• EXERCISE A: Do these statements agree with the page on the School of the Americas below? For each, answer yes or no and quote the words from the page that decide it. (i) The SOA was founded in Panama in 1946. (ii) Latin American soldiers at the SOA are trained to defend their borders from invasion. (iii) The Acteal massacre killed 45 unarmed civilians, 20 of them children.

• DOCUMENT SECTION:
╔══

What is the "School of Assassins?"


The US Army School of the Americas (SOA), now located at Ft. Benning, GA, was established in Panama in 1946 -- supposedly to promote stability in the region. However, the School's reputation for churning out despots soon earned it the nickname "School of Assassins," and, sadly, history supports this accusation.
Today, the School of the Americas trains 900-2,000 soldiers a year from Latin America and the Caribbean. They are taught combat skills, counterinsurgency operations, sniper fire, military intelligence, commando tactics and psychological operations. Recent revelations show that the SOA used training manuals that advocated torture techniques, assassinations, blackmail and other undemocratic methods.
Latin American soldiers at the SOA are not taught to defend their borders from invasion. They are taught to make war on their own people -- specifically and especially religious leaders, labor organizers, educators, student groups, and others working for the rights of the poor.

The SOA in Mexico

The December 22, 1997 massacre of 45 unarmed civilians -- including 20 women and 14 children -- in the community of Acteal in Chiapas, Mexico was a shocking, but all too familiar story. The low intensity warfare of repression, massacres, intimidation and assassination that has followed School of the Americas' graduates through El Salvador, Guatemala, Honduras, Bolivia, Colombia and elsewhere, now seems to be showing its ugly face in Mexico. We see emerging both a genocide campaign that targets the indigenous Mayan population and a growing number of refugees fleeing the violence. SOA graduate Gen. Hector Gramajo was the architect of a similar campaign in Guatemala. The growing state-sponsored violence against the Mexican Mayan community is disturbingly like the SOA-spawned genocide in Guatemala, and the Acteal massacre fits the pattern.

╚══

• EXERCISE B: Which lines in the entries below contain the string "screenshot"? Report each such line in full, with case counting.

• RECORDS FOR THE TASK:
╔══

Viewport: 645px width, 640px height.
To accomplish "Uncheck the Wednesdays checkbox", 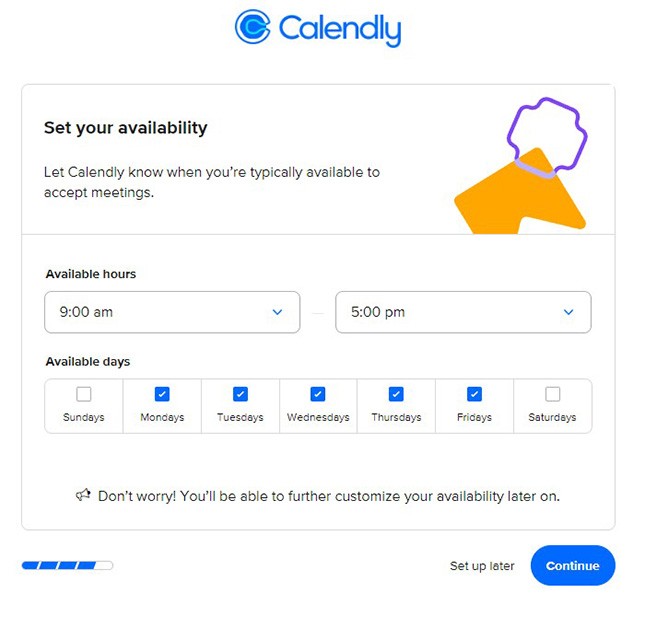I will (x=318, y=394).
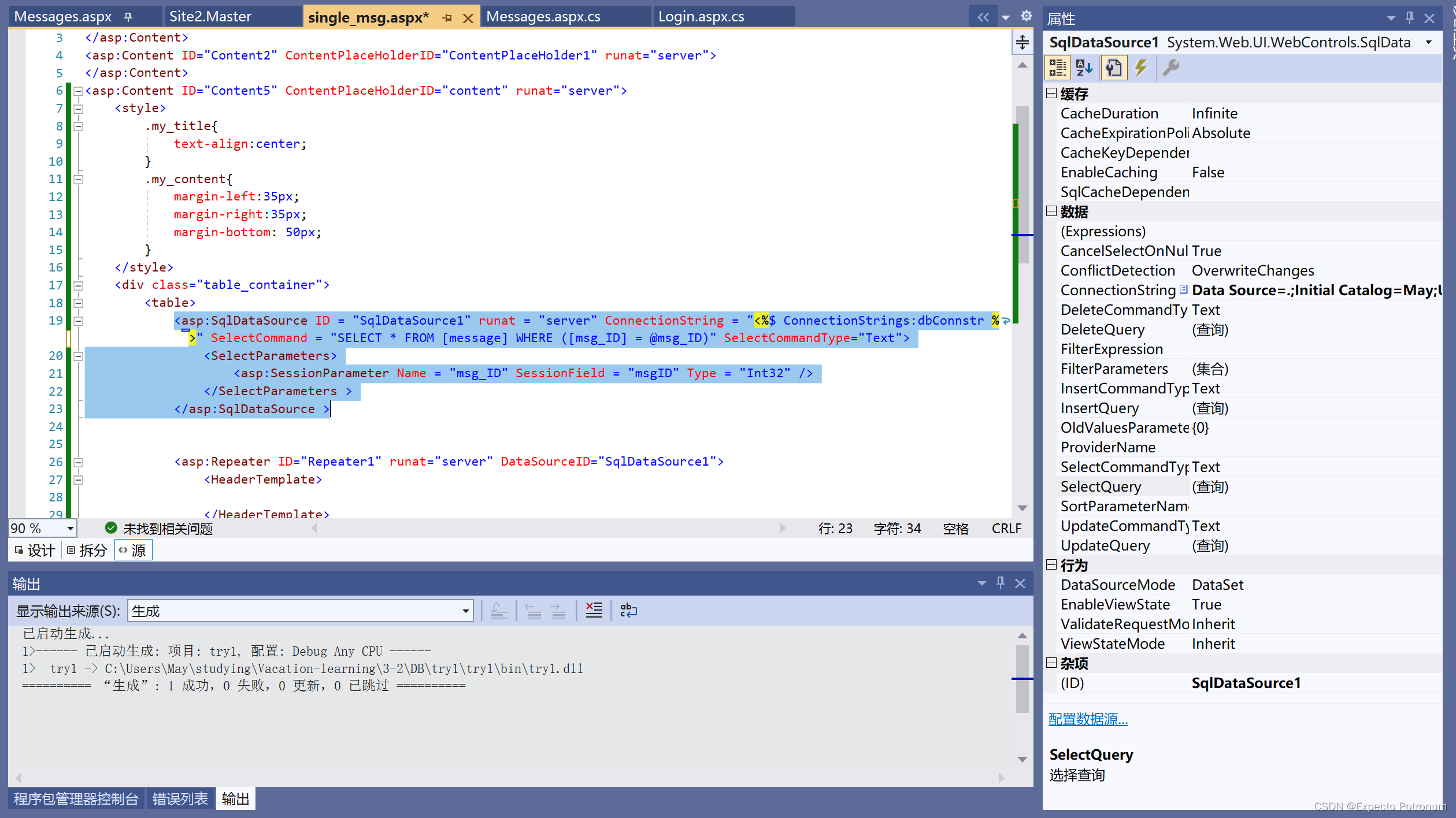Collapse the 缓存 property category
This screenshot has height=818, width=1456.
coord(1051,94)
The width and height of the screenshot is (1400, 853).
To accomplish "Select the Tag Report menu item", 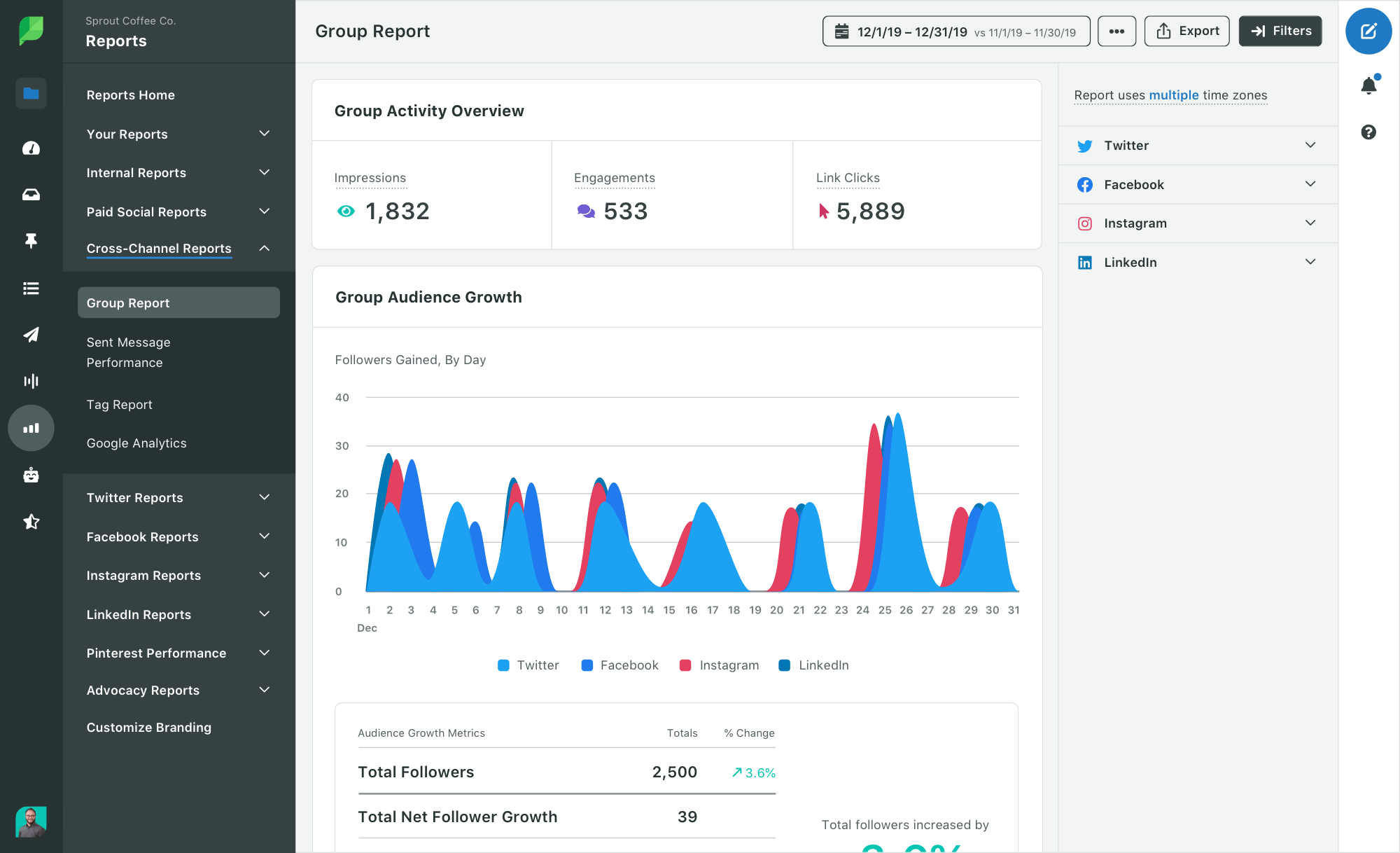I will (x=119, y=404).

╚══

• OUTPUT A:
(i) Yes: "was established in Panama in 1946"
(ii) No: "Latin American soldiers at the SOA are not taught to defend their borders from invasion."
(iii) No: "including 20 women and 14 children"

• OUTPUT B:
This screenshot has height=818, width=1456.
The width and height of the screenshot is (1400, 853).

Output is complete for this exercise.